Is it worth sealing the alliance in the CSTO?

However, the most effective mechanism in the current system of regional security, guaranteed by Russia, is the Collective Security Treaty Organization (CSTO). By and large, unlike the Eurasian Economic Union (EAEU) and the Customs Union - regional organizations that are still at the stage of formation - the CSTO, called by the "Tashkent Pact" to strengthen regional security and stability, collective protection of the independence, sovereignty and territorial integrity of states, is the only functionally established organization of countries that have sealed their allied ties.

This organization includes all the main allies of Azerbaijan, which are demanding immediate de-occupation of Karabakh. The CSTO includes Russia, Belarus, Kazakhstan, Tajikistan, Kyrgyzstan. Armenia is still formally represented in the organization, but after the color revolution, its new pro-Western government took a frank course towards European integration, and, apparently, the day when the Pashinyan Cabinet will leave this military-political alliance, like the CIS, is not far off.

Please note that all the CSTO member states are self-sufficient and sovereign, defending their national-state interests and priorities. And Kazakhstan is actively represented in all programs of military-political interaction in NATO peacekeeping programs. Kyrgyzstan is an undeclared citadel of pro-Western liberalism in the CIS, and Lukashenko's principled and uncontrollable nature, for whom there is no higher value than the sovereignty of Belarus, who allows himself sometimes hard discussions with Russia, with which Minsk si in a single Union State, earns sincere respect.

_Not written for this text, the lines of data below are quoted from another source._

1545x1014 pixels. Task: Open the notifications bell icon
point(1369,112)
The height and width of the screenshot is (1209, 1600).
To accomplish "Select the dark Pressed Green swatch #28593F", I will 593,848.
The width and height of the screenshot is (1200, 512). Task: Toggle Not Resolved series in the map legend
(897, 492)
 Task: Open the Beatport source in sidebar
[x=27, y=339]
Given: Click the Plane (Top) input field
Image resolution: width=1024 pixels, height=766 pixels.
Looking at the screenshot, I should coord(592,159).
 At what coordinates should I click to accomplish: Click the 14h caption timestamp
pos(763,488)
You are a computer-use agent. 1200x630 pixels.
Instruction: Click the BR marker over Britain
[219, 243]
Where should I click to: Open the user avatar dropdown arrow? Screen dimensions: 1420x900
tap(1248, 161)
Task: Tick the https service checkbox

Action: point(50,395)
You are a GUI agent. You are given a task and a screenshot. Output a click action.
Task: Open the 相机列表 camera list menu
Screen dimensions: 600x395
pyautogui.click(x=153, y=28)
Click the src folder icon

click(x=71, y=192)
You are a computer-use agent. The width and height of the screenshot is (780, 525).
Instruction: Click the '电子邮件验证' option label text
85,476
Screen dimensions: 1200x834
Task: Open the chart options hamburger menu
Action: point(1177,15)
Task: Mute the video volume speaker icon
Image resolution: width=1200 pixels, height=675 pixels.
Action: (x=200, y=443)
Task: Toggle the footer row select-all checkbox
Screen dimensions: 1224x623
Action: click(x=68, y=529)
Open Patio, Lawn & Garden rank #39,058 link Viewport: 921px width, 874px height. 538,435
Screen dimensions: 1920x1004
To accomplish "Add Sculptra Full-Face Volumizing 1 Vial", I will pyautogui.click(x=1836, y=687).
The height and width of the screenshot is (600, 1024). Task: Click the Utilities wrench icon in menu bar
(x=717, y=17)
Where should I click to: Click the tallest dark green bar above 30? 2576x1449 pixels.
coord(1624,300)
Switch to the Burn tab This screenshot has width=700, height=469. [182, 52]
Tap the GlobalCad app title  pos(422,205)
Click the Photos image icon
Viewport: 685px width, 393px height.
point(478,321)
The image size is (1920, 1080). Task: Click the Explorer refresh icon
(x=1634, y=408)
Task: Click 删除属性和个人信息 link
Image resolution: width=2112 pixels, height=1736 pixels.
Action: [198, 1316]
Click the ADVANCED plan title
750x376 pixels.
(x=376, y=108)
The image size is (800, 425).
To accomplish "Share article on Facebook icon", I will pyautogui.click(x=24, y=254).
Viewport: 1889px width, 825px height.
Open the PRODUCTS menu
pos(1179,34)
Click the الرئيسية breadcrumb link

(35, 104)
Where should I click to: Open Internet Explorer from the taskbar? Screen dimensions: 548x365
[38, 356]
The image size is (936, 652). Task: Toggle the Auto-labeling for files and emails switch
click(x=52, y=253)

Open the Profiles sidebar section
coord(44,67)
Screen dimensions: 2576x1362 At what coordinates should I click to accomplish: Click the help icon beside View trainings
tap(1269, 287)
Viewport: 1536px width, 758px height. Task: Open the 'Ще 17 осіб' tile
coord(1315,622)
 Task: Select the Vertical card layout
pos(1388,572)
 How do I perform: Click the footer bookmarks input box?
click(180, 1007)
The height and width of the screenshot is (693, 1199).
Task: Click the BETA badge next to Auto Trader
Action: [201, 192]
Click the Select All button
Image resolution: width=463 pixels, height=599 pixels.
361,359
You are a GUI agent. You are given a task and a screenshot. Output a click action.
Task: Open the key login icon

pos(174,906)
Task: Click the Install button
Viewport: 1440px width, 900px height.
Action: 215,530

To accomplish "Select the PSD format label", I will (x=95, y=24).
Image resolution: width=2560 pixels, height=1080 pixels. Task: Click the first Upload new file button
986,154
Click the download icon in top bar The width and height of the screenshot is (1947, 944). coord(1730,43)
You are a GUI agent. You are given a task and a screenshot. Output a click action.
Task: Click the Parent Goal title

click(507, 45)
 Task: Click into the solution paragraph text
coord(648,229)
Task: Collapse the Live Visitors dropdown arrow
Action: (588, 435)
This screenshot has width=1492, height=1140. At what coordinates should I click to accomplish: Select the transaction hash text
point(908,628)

Whose sovereign rights does the CSTO infringe? If since 2009, such an integral state, like Iran, wants to have a status of an observer member of the CSTO, then what restrictions on sovereign rights can we talk about? It is noteworthy, but it is precisely since 2009 that the CSTO, the same political organization as the CIS, has decided to create a Collective Rapid Reaction Force. The joint armed forces of the allied countries are designed to repel military aggression and restore the territorial integrity of the states forming part of the alliance.

Note that the only country that faced military aggression and lost part of the territory as a result of annexation is Azerbaijan. And all the countries belonging to the CSTO insist on de-occupation of Azerbaijani lands.

Could the CSTO become a platform for a final Karabakh settlement? Do you remember the veto imposed by Nazarbayev on Armenia's accession to the Eurasian Union? What did Azerbaijan's great friend demand from Armenia? Deoccupation of the Karabakh lands!

And the concept of Vladimir Putin, voiced in Baku by Alexander Dugin about the need to return the lowland Karabakh and five districts to Azerbaijan without preconditions?

All regional institutes and organizations in the post-Soviet space are still on the way of their formation. The only effective mechanism for a just Karabakh settlement can be the CSTO. Maybe we need to open a public discussion? And do you think that this organization, which unites all sincere allies and partners of Azerbaijan, can become a platform for restoring the integrity of the country? You may well say: utopia! However, about twenty years ago, wasn't the today's reality, when all the Caspian countries came to a common agreement, rightly dividing the Caspian Sea, a utopia?